[Stored data]
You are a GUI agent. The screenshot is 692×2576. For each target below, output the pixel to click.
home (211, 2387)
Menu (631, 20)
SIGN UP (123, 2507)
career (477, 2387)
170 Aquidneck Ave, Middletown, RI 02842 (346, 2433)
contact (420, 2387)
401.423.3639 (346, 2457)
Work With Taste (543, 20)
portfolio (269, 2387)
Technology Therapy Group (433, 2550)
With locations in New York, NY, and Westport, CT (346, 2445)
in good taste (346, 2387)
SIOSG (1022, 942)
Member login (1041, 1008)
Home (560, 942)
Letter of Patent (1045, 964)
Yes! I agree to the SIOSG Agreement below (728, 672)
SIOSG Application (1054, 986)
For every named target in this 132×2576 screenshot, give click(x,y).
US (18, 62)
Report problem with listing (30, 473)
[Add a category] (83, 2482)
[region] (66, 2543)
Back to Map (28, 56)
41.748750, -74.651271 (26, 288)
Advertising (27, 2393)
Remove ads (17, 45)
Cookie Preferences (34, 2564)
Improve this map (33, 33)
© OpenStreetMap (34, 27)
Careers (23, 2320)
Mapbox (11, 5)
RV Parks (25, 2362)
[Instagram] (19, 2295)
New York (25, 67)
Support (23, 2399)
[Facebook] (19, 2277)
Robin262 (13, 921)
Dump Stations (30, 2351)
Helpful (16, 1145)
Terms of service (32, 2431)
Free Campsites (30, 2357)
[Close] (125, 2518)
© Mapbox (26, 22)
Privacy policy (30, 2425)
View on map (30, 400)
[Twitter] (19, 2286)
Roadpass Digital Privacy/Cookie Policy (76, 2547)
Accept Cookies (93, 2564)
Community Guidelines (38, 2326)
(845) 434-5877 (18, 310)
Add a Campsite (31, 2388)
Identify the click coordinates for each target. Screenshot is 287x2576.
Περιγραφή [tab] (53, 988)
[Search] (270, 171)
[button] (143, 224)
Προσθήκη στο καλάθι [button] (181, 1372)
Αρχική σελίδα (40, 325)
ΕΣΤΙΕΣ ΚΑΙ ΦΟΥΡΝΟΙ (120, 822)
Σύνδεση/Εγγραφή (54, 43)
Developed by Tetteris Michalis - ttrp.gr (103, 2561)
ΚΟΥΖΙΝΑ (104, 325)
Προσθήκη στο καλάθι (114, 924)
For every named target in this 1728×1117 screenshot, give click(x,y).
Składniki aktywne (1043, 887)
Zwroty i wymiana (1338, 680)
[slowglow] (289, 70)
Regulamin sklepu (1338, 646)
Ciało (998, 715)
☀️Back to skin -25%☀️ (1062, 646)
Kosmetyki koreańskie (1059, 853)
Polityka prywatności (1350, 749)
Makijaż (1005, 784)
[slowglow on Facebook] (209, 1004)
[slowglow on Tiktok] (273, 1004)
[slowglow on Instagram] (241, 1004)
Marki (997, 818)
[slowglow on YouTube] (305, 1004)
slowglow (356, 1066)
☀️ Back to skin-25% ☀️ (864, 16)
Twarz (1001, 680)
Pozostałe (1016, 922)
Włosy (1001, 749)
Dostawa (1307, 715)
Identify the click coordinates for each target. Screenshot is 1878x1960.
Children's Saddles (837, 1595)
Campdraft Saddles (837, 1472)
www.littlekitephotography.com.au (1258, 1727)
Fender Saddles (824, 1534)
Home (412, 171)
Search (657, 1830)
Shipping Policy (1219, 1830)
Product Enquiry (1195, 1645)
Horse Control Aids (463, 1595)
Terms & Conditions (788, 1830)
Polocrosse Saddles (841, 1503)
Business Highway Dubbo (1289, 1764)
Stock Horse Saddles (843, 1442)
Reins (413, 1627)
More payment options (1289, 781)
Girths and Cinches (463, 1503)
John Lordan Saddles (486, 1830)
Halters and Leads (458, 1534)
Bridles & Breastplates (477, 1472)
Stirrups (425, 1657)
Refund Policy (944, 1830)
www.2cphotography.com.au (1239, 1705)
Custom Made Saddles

**What you should do:** Starting with the line that holds "OpenStreetMap (34, 27)" and ending with the line that holds "Mapbox (26, 22)", retype every line in the data above exactly, and nothing else.

**Solution below:**
© OpenStreetMap (34, 27)
Careers (23, 2320)
Mapbox (11, 5)
RV Parks (25, 2362)
[Instagram] (19, 2295)
New York (25, 67)
Support (23, 2399)
[Facebook] (19, 2277)
Robin262 (13, 921)
Dump Stations (30, 2351)
Helpful (16, 1145)
Terms of service (32, 2431)
Free Campsites (30, 2357)
[Close] (125, 2518)
© Mapbox (26, 22)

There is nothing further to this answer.